Каковы основные сильные и слабые стороны современных методов лечения В-клеточной неоплазии??
В настоящее время B-клеточная неоплазия лечится в основном с помощью лучевой терапии и комбинированной химиотерапии R-CHOP. Эта комбинированная лекарственная терапия может быть очень эффективной, но она имеет ряд существенных ограничений, в том числе тот факт, что часть случаев проявляет устойчивость к лечению. Например, в случае «диффузной крупноклеточной В-клеточной лимфомы» (DLBCL), наиболее распространенной из агрессивных лимфом, около 40-45% пациентов не реагируют на R-CHOP. Другая серьезная проблема заключается в том, что у части пациентов с В-клеточной неоплазией возникает рецидив после первоначального ответа на лечение R-CHOP. Кроме того, это лечение очень интенсивное и сопряжено с высоким уровнем токсичности.
Как вы объясните тот факт, что химиотерапия часто бывает неэффективной?
Две основные причины, которые считаются ответственными за неэффективность химиотерапии при лечении рака, – это неспецифичность цитотоксического действия химиотерапии, которое также влияет на здоровые ткани, и способность опухоли генерировать мутационные варианты, устойчивые к химиотерапевтическому лечению.
Зачем сосредотачивать поиск альтернативных методов лечения именно на miRNA??
miRNA – это целевые, биологически активные молекулы, которые обладают определенными характеристиками, которые делают их очень привлекательными кандидатами в качестве противоопухолевых терапевтических средств: их небольшой размер и стабильность, тот факт, что они могут быть легко химически модифицированы, и тот факт, что они менее восприимчивы к лекарствам. развитие устойчивости, потому что они модулируют сети экспрессии генов, а не отдельные гены.

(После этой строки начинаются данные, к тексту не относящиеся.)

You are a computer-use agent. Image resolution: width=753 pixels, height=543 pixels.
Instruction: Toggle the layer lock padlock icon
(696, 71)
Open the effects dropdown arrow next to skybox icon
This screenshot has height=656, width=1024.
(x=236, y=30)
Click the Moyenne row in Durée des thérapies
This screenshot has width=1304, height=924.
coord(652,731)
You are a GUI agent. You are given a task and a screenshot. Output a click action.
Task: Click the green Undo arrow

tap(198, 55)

Они также с меньшей вероятностью проявляют токсические эффекты, поскольку miRNA нацелены на кластеры генов на основе определенной нуклеотидной последовательности.
Что вы можете рассказать нам о результатах проекта на данный момент?

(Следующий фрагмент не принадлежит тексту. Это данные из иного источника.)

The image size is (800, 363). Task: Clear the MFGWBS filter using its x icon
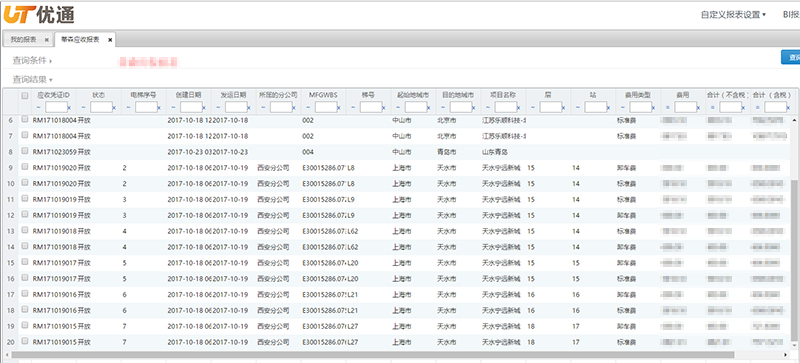[x=338, y=108]
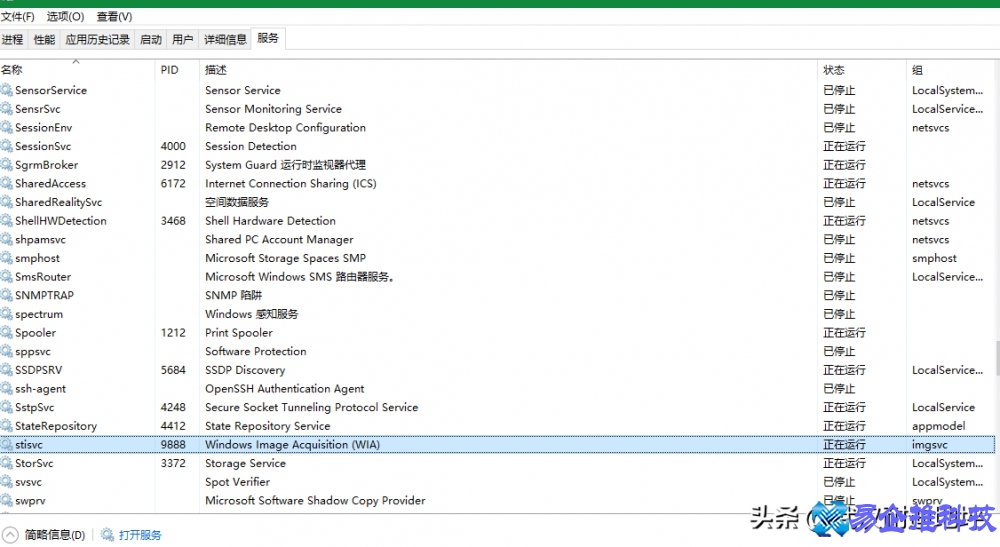Image resolution: width=1000 pixels, height=547 pixels.
Task: Click the Spooler service gear icon
Action: pos(7,333)
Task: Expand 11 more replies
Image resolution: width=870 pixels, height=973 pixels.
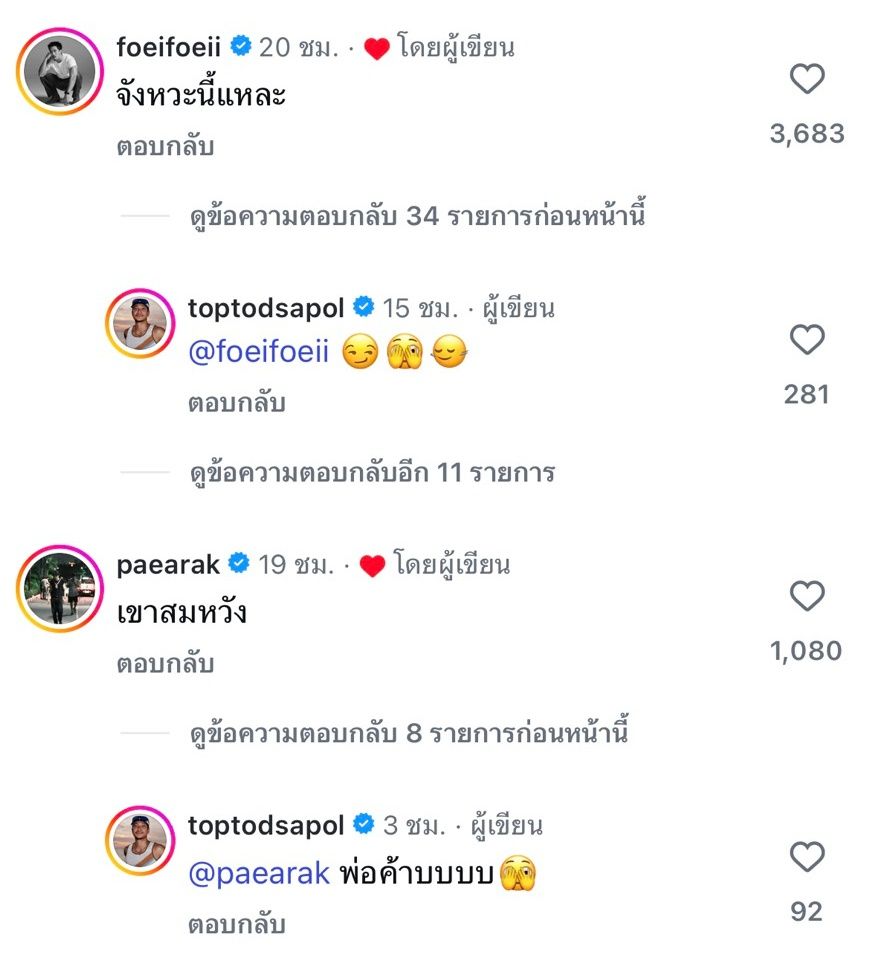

К сожалению, мы не можем здесь комментировать конкретные результаты, потому что они в настоящее время находятся в процессе защиты патентом, но я могу сказать, что мы действительно воодушевлены результатами, полученными на данный момент, и считаем, что они могут привести к разработке романа. и более эффективный терапевтический протокол для лечения В-клеточной неоплазии в будущем.
Соответствовала ли эффективность предложенного подхода вашим первоначальным ожиданиям?
Да, мы думаем, что подходы, предложенные в предложении, подходят для проведения доклинических анализов для проверки эффективности аналогов miR-28 для лечения лимфомы.
Когда это предложение может привести к новому варианту лечения для пациентов??
Разработка новых клинических препаратов – это хорошо отлаженный и регулируемый процесс, состоящий из трех различных этапов. Мы считаем, что многообещающие результаты, полученные нами с синтетическими аналогами miR-28 в блокировании роста лимфомы на доклинических моделях in vivo, оправдывают начало фазы I клинических испытаний.
В этом смысле мы внимательно следим за интересом биотехнологических компаний к разработке нового продукта на основе синтетических аналогов miR-28, чтобы начать этот первый этап. Клинические испытания фазы I обычно включают от 20 до 100 добровольцев. В зависимости от результатов, полученных в этом первоначальном испытании, продукт будет оцениваться в последующих клинических испытаниях фазы II и III, которые включают большее количество людей и период времени от двух до шести лет.
Вы уже планируете какое-либо последующее исследование?
Безусловно, мы планируем оценить различные аспекты терапии аналогом miR-28 для лечения лимфомы на доклинических моделях лимфомы in vivo: его эффективность на лимфомах, устойчивых к химиотерапии, его эффективность в различных протоколах последовательного или комбинированного введения с химиотерапией и характеристики молекулярных процессов, которые приводят к образованию устойчивых к лечению клеток лимфомы.